• [Your goal]: Note each line of the entries that includes "label". Then copy those lines.

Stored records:
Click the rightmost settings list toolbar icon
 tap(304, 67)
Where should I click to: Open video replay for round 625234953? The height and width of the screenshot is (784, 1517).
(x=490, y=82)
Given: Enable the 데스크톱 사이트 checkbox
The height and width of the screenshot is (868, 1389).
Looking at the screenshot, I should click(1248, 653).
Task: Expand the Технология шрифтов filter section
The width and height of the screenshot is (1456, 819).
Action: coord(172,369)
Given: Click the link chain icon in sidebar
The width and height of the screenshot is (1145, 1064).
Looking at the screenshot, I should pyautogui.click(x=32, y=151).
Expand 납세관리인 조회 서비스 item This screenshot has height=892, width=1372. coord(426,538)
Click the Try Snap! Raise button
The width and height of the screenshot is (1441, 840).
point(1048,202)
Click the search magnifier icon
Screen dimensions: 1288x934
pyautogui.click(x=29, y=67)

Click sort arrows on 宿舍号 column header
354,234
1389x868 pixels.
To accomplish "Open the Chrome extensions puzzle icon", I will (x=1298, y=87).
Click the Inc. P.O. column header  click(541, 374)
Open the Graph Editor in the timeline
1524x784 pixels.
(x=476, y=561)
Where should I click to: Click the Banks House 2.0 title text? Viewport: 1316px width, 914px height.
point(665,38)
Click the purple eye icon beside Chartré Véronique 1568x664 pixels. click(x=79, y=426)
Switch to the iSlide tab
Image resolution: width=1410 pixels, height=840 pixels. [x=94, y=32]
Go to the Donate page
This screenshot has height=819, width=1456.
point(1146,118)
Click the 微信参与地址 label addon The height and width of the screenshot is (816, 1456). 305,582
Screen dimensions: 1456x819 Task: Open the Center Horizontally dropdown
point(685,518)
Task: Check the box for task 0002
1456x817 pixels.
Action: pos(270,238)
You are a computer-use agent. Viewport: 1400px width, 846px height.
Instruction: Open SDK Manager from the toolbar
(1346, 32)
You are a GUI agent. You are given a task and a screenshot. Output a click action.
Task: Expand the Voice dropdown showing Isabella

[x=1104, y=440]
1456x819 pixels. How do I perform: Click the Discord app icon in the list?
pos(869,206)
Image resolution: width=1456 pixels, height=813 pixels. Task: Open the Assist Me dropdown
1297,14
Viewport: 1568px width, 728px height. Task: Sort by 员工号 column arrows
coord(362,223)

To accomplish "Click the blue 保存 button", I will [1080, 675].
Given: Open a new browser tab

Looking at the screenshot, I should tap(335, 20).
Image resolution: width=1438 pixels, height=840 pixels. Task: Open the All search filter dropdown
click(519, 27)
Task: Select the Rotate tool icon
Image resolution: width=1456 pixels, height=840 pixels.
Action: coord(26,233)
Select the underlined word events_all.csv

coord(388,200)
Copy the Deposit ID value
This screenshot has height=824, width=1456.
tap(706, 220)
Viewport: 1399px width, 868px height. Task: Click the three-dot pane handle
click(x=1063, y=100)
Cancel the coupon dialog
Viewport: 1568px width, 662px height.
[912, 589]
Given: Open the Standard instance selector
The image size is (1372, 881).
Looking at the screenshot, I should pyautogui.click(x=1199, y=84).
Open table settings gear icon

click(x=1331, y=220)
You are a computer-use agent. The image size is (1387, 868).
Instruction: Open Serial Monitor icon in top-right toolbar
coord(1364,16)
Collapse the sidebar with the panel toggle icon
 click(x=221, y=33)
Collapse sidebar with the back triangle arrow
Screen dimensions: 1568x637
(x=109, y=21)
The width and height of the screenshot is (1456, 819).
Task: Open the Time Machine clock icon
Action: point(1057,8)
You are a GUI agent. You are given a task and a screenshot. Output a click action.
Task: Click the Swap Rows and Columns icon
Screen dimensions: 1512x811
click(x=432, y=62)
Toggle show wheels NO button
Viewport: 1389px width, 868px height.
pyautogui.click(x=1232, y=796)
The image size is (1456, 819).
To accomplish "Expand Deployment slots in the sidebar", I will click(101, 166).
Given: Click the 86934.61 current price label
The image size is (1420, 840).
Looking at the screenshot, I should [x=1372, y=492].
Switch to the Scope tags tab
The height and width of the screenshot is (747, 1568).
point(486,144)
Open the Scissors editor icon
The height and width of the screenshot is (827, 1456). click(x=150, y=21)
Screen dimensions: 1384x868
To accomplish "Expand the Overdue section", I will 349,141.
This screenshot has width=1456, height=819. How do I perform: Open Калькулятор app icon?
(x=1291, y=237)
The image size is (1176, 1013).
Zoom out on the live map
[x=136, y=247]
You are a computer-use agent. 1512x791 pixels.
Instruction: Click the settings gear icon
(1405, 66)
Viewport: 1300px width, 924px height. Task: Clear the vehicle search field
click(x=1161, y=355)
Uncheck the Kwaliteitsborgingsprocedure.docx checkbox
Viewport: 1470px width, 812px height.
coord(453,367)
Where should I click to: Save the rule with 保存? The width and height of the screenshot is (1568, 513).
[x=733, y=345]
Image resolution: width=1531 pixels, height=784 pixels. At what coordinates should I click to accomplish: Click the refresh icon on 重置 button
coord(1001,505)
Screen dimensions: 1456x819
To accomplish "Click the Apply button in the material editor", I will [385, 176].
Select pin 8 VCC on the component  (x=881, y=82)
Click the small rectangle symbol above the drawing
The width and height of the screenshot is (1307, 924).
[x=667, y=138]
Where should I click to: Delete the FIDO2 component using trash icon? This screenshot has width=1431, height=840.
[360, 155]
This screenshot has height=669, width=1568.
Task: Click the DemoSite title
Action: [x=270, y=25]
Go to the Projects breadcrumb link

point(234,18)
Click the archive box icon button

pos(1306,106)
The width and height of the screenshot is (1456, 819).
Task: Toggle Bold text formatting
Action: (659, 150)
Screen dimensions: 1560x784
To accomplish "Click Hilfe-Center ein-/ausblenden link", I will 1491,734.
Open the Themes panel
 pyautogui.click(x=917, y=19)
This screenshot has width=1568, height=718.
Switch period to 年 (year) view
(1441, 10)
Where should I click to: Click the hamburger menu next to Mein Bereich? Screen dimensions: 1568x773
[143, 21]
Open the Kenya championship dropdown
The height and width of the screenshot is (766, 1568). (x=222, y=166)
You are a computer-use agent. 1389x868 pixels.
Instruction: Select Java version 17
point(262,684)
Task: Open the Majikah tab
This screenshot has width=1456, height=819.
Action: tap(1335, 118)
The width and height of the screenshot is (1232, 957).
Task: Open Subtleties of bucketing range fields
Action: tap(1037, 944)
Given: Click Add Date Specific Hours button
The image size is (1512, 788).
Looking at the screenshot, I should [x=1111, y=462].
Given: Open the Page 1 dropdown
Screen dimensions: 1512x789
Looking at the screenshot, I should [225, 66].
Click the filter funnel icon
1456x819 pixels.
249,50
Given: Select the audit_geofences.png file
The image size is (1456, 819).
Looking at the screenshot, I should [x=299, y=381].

• [Answer]:
Click the 微信参与地址 label addon The height and width of the screenshot is (816, 1456). 305,582
Given: Click the 86934.61 current price label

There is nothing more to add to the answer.